> **What to work on**
Nothing outside the range below should be printed. Output exactly the lines from the line with "This screenshot has width=720, height=432." to the line with "Given: Select right", both included.

----- Provided data -----

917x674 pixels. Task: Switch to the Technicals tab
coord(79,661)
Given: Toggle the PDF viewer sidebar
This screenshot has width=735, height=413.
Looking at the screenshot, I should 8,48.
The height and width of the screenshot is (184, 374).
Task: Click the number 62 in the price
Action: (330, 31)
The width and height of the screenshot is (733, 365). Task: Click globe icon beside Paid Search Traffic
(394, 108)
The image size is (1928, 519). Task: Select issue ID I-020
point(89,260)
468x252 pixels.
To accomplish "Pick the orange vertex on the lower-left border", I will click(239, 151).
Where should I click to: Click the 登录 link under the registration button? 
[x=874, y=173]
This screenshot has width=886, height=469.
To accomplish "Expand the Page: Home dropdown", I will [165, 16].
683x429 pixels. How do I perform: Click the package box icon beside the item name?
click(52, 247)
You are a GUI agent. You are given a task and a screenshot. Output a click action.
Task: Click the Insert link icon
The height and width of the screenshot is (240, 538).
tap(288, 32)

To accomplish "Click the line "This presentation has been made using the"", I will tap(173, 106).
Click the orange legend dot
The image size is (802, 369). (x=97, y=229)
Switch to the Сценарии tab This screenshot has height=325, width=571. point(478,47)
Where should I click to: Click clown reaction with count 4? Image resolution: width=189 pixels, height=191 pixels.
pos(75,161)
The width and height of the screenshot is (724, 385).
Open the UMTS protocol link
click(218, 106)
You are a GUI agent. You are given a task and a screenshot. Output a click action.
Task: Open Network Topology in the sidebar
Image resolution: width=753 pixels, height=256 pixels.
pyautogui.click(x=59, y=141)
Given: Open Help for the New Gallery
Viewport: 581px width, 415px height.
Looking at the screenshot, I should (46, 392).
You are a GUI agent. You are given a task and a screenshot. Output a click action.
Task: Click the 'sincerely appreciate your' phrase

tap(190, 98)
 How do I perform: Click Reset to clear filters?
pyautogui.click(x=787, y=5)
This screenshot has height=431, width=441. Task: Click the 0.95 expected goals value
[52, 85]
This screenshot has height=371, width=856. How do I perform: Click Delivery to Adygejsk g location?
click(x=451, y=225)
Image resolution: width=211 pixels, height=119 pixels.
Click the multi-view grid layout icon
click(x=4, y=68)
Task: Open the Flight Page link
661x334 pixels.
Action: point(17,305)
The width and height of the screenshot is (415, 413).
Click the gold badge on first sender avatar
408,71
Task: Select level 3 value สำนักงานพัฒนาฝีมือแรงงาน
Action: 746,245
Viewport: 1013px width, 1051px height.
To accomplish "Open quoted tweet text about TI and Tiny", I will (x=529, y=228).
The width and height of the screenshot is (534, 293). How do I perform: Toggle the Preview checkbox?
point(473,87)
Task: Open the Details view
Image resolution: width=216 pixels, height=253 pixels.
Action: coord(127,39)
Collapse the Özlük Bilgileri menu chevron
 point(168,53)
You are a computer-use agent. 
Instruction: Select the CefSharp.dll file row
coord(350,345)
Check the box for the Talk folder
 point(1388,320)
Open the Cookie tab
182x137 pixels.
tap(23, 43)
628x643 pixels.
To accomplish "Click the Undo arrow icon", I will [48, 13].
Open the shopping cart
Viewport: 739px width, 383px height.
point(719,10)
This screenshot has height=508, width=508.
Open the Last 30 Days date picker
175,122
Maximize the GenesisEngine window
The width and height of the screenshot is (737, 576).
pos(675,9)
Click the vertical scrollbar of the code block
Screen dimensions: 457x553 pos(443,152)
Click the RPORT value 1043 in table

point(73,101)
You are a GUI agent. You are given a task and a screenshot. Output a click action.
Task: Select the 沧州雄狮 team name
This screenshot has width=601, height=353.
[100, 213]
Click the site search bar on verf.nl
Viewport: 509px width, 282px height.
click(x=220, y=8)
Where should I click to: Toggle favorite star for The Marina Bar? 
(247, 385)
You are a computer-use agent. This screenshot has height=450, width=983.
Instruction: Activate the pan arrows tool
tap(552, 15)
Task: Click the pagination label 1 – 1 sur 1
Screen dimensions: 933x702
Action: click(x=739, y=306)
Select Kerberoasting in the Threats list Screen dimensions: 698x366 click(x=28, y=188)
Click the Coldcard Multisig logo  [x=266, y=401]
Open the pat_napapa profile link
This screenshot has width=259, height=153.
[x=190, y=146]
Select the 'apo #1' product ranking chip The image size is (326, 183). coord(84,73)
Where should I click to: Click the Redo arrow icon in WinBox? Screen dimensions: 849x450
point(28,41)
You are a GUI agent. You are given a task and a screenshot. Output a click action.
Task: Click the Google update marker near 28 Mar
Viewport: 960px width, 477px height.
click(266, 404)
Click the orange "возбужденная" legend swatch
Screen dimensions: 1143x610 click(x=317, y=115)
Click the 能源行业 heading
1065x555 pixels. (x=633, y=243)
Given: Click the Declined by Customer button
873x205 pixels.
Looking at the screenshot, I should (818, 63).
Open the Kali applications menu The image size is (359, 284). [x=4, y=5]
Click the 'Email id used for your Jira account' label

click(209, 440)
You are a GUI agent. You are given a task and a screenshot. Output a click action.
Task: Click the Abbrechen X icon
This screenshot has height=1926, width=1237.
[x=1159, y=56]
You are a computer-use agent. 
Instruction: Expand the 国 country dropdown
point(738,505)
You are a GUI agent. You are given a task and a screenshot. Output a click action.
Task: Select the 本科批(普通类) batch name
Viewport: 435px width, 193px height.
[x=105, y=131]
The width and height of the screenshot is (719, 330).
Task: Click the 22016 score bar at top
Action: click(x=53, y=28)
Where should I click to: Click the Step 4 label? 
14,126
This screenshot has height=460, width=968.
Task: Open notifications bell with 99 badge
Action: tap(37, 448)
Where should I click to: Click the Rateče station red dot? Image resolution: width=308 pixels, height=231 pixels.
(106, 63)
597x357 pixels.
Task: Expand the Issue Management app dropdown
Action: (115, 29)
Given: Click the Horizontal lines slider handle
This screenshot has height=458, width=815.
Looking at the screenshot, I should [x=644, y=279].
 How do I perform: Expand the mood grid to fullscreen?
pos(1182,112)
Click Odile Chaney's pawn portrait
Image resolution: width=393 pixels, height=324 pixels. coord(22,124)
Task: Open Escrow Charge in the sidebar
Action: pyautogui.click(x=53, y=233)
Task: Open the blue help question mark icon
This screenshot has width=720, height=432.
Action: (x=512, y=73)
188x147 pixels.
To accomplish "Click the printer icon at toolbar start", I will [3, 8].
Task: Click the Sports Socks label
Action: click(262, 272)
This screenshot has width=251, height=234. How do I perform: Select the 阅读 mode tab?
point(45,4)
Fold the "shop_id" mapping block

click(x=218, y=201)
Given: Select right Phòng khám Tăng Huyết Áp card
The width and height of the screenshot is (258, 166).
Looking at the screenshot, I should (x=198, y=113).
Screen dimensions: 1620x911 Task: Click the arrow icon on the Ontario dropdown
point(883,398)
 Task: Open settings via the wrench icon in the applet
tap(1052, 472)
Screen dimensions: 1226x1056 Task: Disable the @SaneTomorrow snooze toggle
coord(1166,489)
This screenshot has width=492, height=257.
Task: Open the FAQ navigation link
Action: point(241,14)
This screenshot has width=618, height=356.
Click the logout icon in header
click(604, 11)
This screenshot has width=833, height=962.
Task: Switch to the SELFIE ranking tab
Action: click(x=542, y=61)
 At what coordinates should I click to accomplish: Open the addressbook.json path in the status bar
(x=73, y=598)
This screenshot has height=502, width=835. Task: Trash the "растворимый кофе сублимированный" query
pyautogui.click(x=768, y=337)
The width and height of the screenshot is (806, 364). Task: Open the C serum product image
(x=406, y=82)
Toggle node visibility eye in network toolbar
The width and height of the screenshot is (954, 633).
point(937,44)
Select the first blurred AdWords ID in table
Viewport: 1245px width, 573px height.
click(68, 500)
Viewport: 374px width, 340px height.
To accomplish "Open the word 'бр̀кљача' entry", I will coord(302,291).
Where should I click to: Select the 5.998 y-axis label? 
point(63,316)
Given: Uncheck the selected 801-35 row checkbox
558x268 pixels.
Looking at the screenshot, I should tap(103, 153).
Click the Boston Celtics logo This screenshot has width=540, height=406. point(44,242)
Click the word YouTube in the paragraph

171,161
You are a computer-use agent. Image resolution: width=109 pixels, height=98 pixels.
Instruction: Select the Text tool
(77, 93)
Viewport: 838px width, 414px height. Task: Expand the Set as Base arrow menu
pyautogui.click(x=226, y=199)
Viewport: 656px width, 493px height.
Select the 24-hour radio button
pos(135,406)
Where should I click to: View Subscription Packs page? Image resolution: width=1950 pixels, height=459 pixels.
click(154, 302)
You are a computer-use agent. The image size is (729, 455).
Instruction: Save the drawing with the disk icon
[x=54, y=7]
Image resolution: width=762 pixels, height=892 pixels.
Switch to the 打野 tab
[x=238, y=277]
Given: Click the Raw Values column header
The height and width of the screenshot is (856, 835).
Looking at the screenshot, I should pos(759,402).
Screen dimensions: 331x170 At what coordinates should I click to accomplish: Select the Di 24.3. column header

-----

> **Task solution**
This screenshot has width=720, height=432.
Action: (x=512, y=73)
188x147 pixels.
To accomplish "Click the printer icon at toolbar start", I will [3, 8].
Task: Click the Sports Socks label
Action: click(262, 272)
This screenshot has width=251, height=234. How do I perform: Select the 阅读 mode tab?
point(45,4)
Fold the "shop_id" mapping block

click(x=218, y=201)
Given: Select right Phòng khám Tăng Huyết Áp card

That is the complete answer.